On Sunday, Claridy sued Anderson in U.S. District Court, alleging he retaliated against her after she criticized his leadership during the campaign. She is suing Anderson as an individual and seeking at least $2.5 million in relief as well as the restoration of her original job duties.
An aide for Anderson said he and others from the office were unavailable for comment Monday.
Claridy, a lieutenant in the department, was one of five challengers to Anderson in the primary election in 2010, coming in second place with about 24 percent of the vote.

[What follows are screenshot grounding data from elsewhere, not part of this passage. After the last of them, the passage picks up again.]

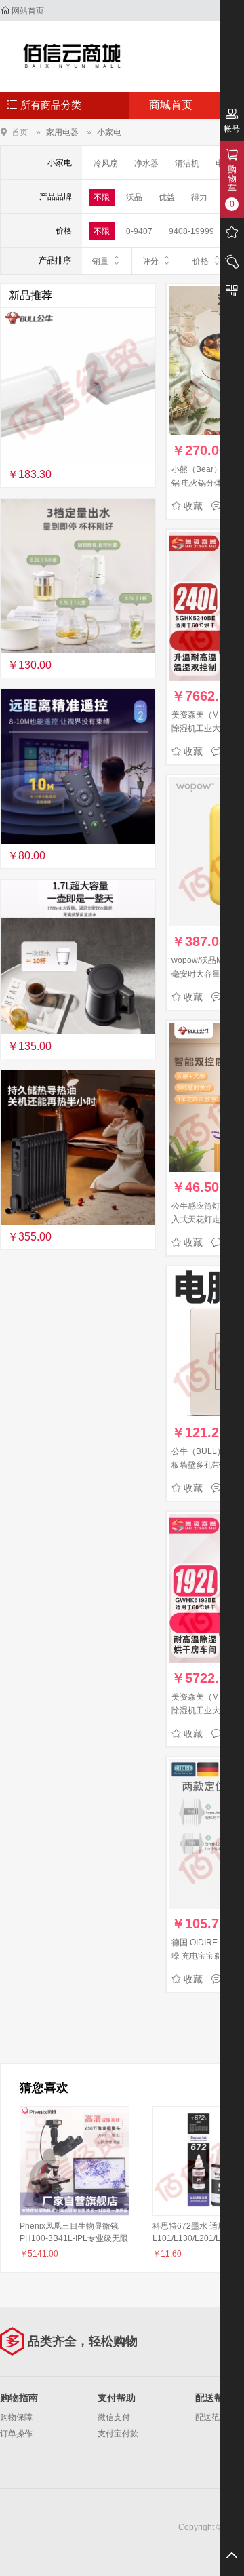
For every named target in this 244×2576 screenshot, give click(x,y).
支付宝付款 (118, 2433)
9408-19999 (191, 231)
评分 (150, 261)
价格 (200, 261)
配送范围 (211, 2417)
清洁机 (187, 163)
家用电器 (62, 132)
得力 (199, 197)
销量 (100, 261)
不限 (102, 197)
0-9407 (139, 231)
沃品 (134, 197)
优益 (167, 197)
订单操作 (16, 2433)
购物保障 (16, 2417)
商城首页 (170, 105)
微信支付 (114, 2417)
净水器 (146, 163)
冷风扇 (106, 163)
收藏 (193, 506)
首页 (20, 132)
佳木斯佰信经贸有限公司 (72, 55)
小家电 (109, 132)
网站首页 (28, 11)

The Baltimore sheriff's office is separate from the Police Department and mostly handles things like security in the city courthouses, transporting prisoners and executing warrants.
During her campaign in the Democratic primary, Claridy suggested the sheriff's office needed to hire and promote more women and minorities, make only sworn deputies and not civilians responsible for courtroom security, and stem what she called an abuse of overtime. She also wanted the sheriff's office to handle all cases of domestic violence.
Just before she formally filed to run for office, Anderson approached her and offered her a promotion if she dropped her candidacy, according to the lawsuit.
Immediately after losing the election, Claridy said, she was told by an employee she supervised that she would have a newly created position, but received no training or job description, and was no longer responsible for overseeing a large staff. Instead, she was required to "go to the courtrooms, observe what transpired in the courtrooms and make reports of her observations," according to the lawsuit.
Claridy said she did this job for eight months without complaints or direction from superiors until May 2011, when she was given 17 disciplinary charges and suspended with the loss of her police powers. The charges were related to her actions during the campaign and for not following orders in her new position. All the charges were dismissed by a trial board three months later, but shortly after, the sheriff re-filed only the charges related to her performance in her new position, according to the lawsuit. She was again suspended.
In March 2012, Anderson requested Claridy return to work but continued to keep her police powers suspended until the resolution of the re-filed charges. Her new job duties included "checking the doors to the courtrooms, checking the hand sanitizers in the courthouses, checking the telephones to make sure they were operational" and other minor tasks, according to the lawsuit. Her internal affairs case has not yet been resolved, she said.